Exercise brief: In full and exactly, please return the records, but keep out the pictures.

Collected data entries
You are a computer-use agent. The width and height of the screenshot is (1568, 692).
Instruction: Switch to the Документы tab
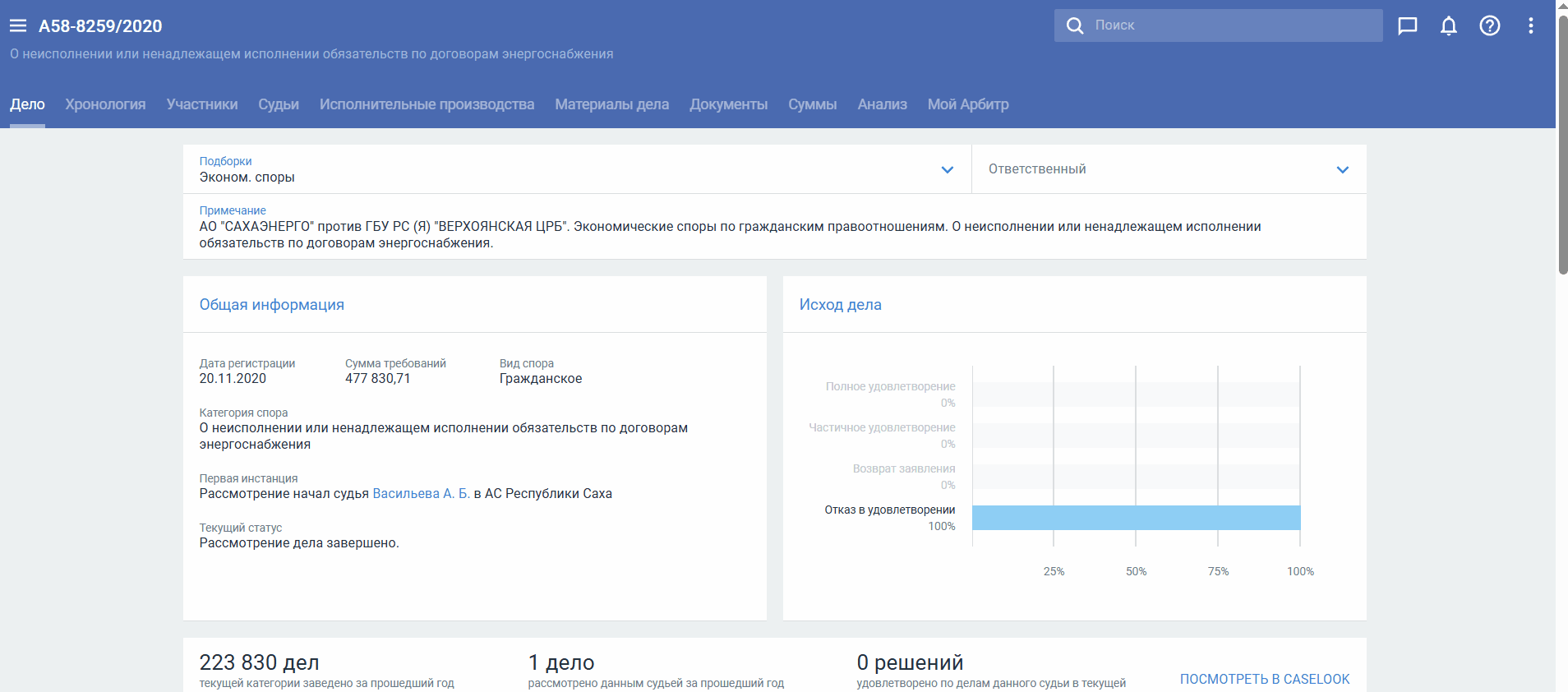click(x=728, y=104)
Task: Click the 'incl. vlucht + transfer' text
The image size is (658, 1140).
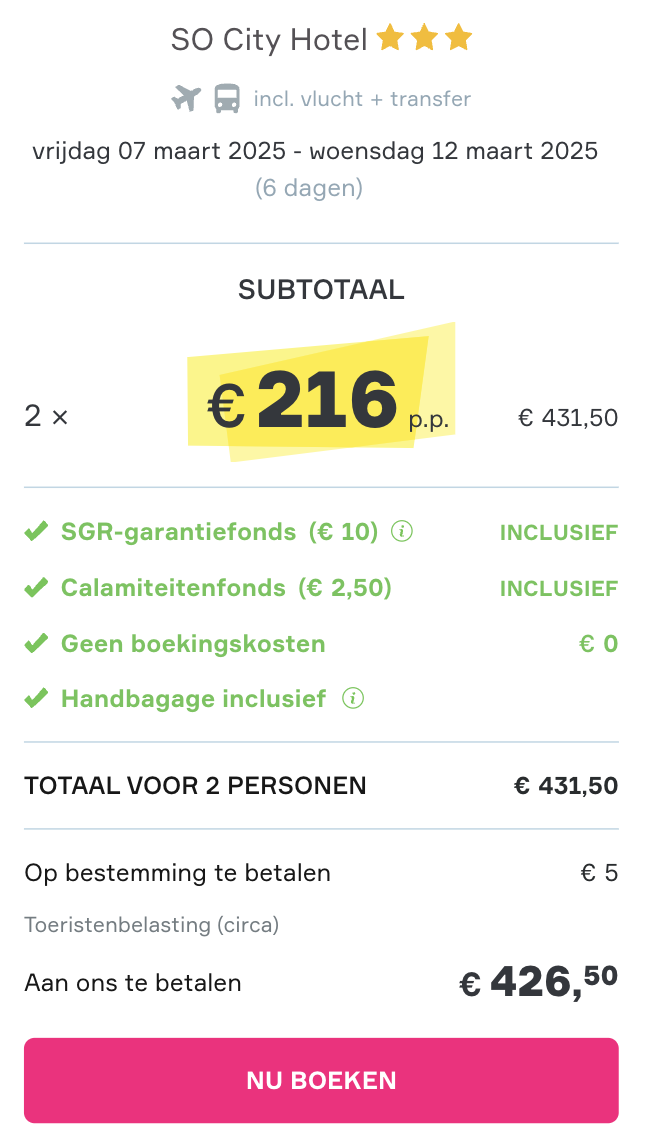Action: 362,99
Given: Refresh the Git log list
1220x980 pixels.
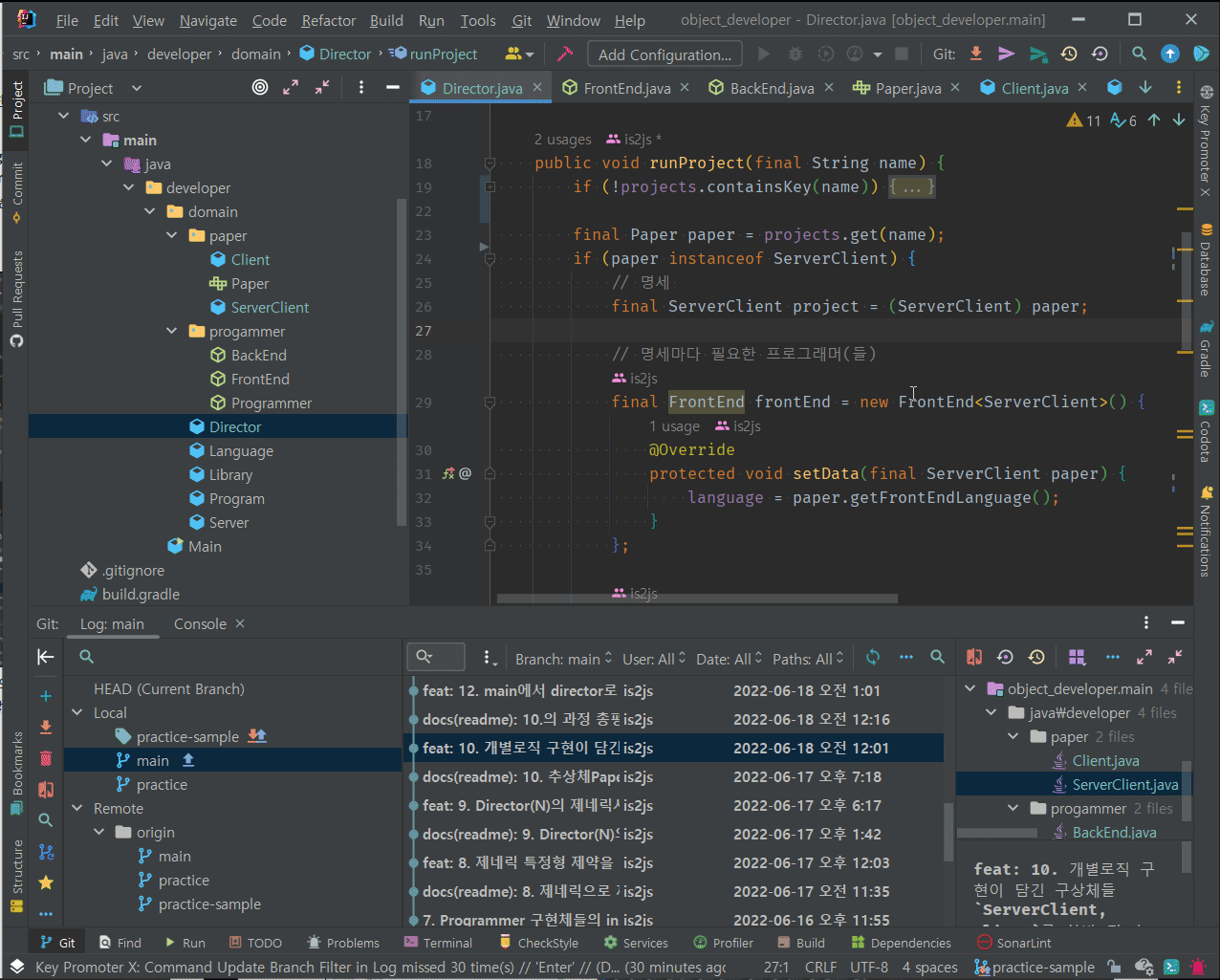Looking at the screenshot, I should [x=873, y=658].
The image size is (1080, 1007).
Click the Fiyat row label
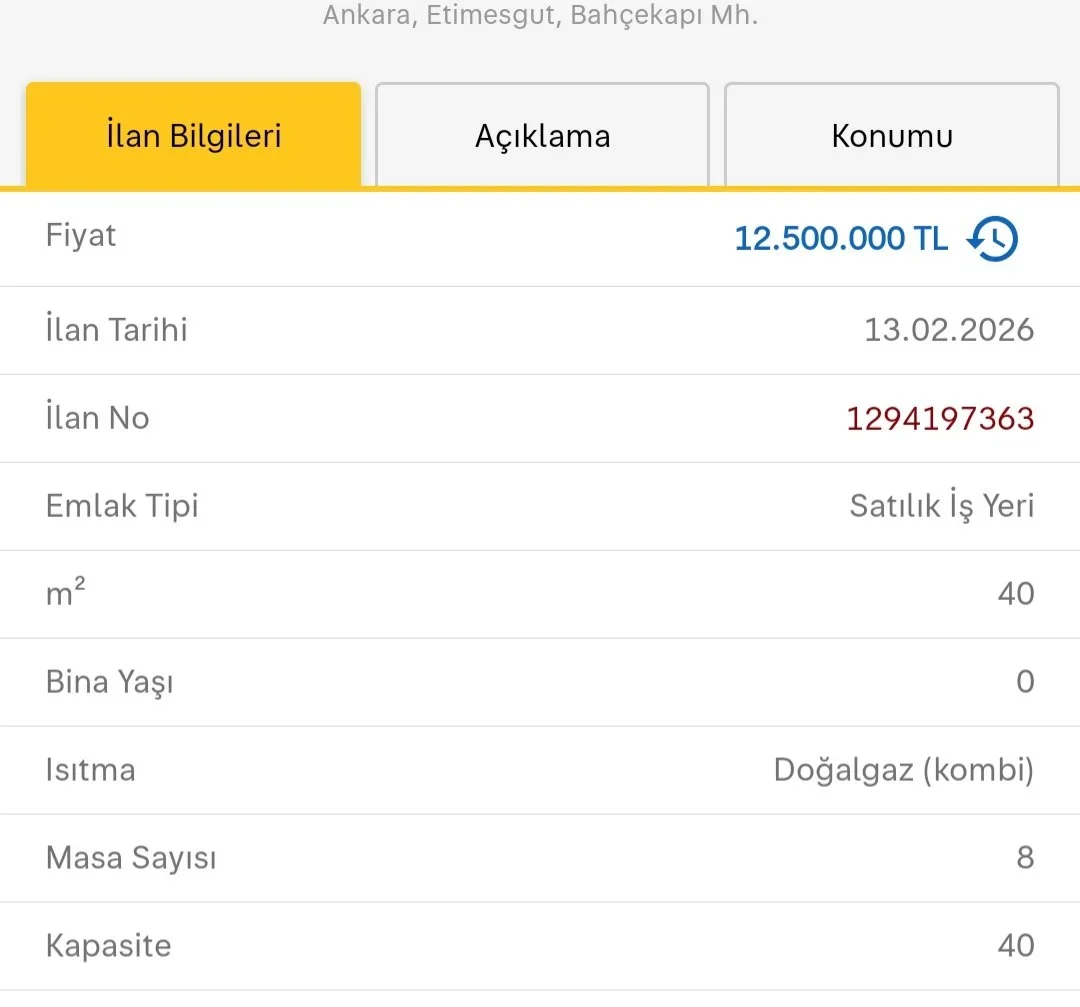point(80,236)
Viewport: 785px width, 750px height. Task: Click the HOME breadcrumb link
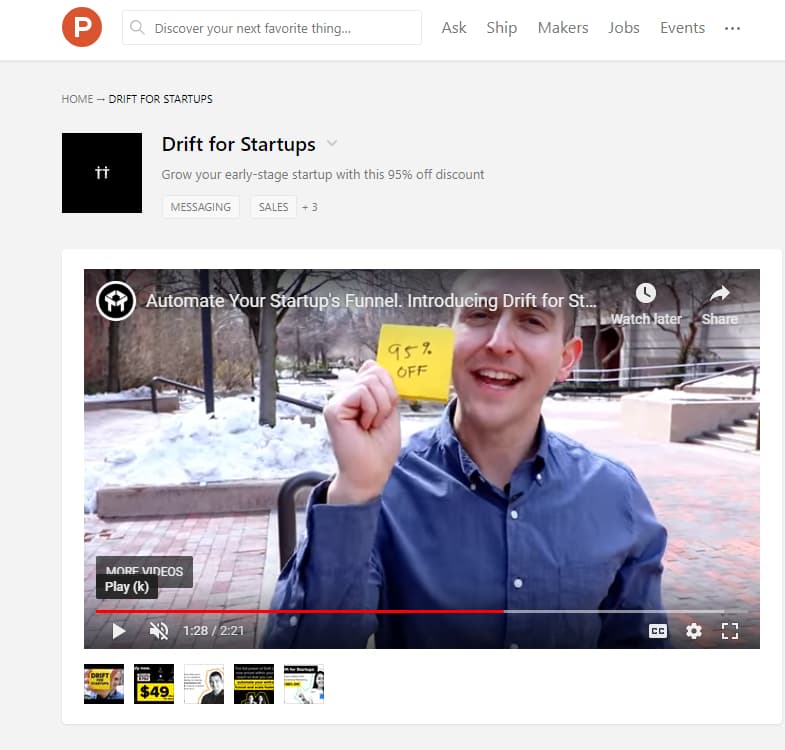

Exercise answer:
You are a computer-use agent. The width and height of the screenshot is (1568, 692).
Instruction: Switch to the Документы tab
click(x=728, y=104)
Task: Click the 'incl. vlucht + transfer' text
The image size is (658, 1140).
Action: 362,99
Given: Refresh the Git log list
1220x980 pixels.
Looking at the screenshot, I should [x=873, y=658].
The image size is (1080, 1007).
Click the Fiyat row label
point(80,236)
Viewport: 785px width, 750px height. Task: Click the HOME breadcrumb link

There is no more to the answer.